- _WHAT YOU WILL DO_
In the passage on health care for low-income women, which state has taken steps to reduce financial barriers to health care, and through what legislation?
[[ TEXT PASSAGE, beginning ]]
Given the stressful social contexts that we have documented here, delivery of health services must address the multiple challenges low-income populations face, and it is imperative that health care services must be made as accessible, convenient, affordable, comprehensive, and integrated as possible. Those in this study, who experienced multiple health issues and had to juggle multiple responsibilities and roles, faced sometimes insurmountable barriers to access of care. In a context where health services have become increasingly specialized and disaggregated, these women would greatly benefit from health services that are integrated across disease entities, and that offer both physical and mental health services in one location. Health systems could also be improved by policy changes, including having more flexible hours at health centers/clinics. Increasing the availability of services at the local and neighborhood levels may help improve accessibility of services, as might transportation vouchers or free shuttles.
As health disparities are embedded in larger social, political, and economic contexts, elimination of inequities will require interventions that do more than address health care policies. Effective policies and efforts to eliminate health disparities must also address social inequities and fundamental non-medical determinants of health as well.42–44
Specifically, social polices can help improve the living and working conditions of low-income populations, since our social environment structures our opportunities and chances for being healthy. For example, low-income women are more likely to be part-time employees or unemployed, and therefore inadequately insured; policies must be put in place to provide universal health care coverage to ensure that everyone is adequately covered. Steps to diminish financial barriers to health care have been instituted in Massachusetts though Massachusetts Health Reform, although only time will tell the impact of this legislation. For women who are working, employers can offer flexible work policies to facilitate attendance at medical appointments, though this recommendation may be met with strong reluctance from employers in the service sector where much of this population works. Social policies can also help increase funding to improve the living conditions of lower-income women, devoting money and time towards improving the quality of housing, education, employment opportunities, income support, neighborhood conditions (e.g. safety), and access to resources and facilities (i.e. transportation services, clinics, parks, affordable and healthy supermarkets, job training) in low-income neighborhoods (see Williams et al., 2008) 44
for a review of interventions and policies that have been used to address social determinants of health).
[[ TEXT PASSAGE, end ]]
[[ INPUT DATA, beginning ]]
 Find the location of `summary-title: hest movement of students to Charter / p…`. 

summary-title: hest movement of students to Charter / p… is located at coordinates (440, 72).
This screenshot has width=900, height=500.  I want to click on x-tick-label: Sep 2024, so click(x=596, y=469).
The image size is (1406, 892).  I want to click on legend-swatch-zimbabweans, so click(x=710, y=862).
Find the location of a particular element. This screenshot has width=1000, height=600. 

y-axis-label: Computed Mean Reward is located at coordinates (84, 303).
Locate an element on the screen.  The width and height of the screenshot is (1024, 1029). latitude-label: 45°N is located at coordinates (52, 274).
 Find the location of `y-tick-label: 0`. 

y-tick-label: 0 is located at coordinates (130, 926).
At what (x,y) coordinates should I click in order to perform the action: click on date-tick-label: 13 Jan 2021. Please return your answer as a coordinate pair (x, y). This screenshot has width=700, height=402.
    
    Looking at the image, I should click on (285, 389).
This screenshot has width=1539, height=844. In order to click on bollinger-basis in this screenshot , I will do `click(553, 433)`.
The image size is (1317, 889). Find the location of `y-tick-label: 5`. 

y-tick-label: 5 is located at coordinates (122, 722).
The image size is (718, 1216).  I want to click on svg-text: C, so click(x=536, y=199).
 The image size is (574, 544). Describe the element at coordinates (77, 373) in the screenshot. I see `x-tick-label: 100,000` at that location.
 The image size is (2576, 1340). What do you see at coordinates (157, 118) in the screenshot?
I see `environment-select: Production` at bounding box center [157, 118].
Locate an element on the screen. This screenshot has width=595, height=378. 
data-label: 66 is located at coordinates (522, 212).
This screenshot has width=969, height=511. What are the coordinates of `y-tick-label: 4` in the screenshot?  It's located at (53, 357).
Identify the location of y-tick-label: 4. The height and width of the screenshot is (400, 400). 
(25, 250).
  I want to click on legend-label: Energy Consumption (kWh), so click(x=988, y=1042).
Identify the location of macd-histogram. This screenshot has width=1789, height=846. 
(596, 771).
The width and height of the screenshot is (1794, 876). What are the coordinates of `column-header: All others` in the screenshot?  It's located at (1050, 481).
[[ INPUT DATA, end ]]
- _PROBLEM SOLUTION_
Massachusetts, through Massachusetts Health Reform.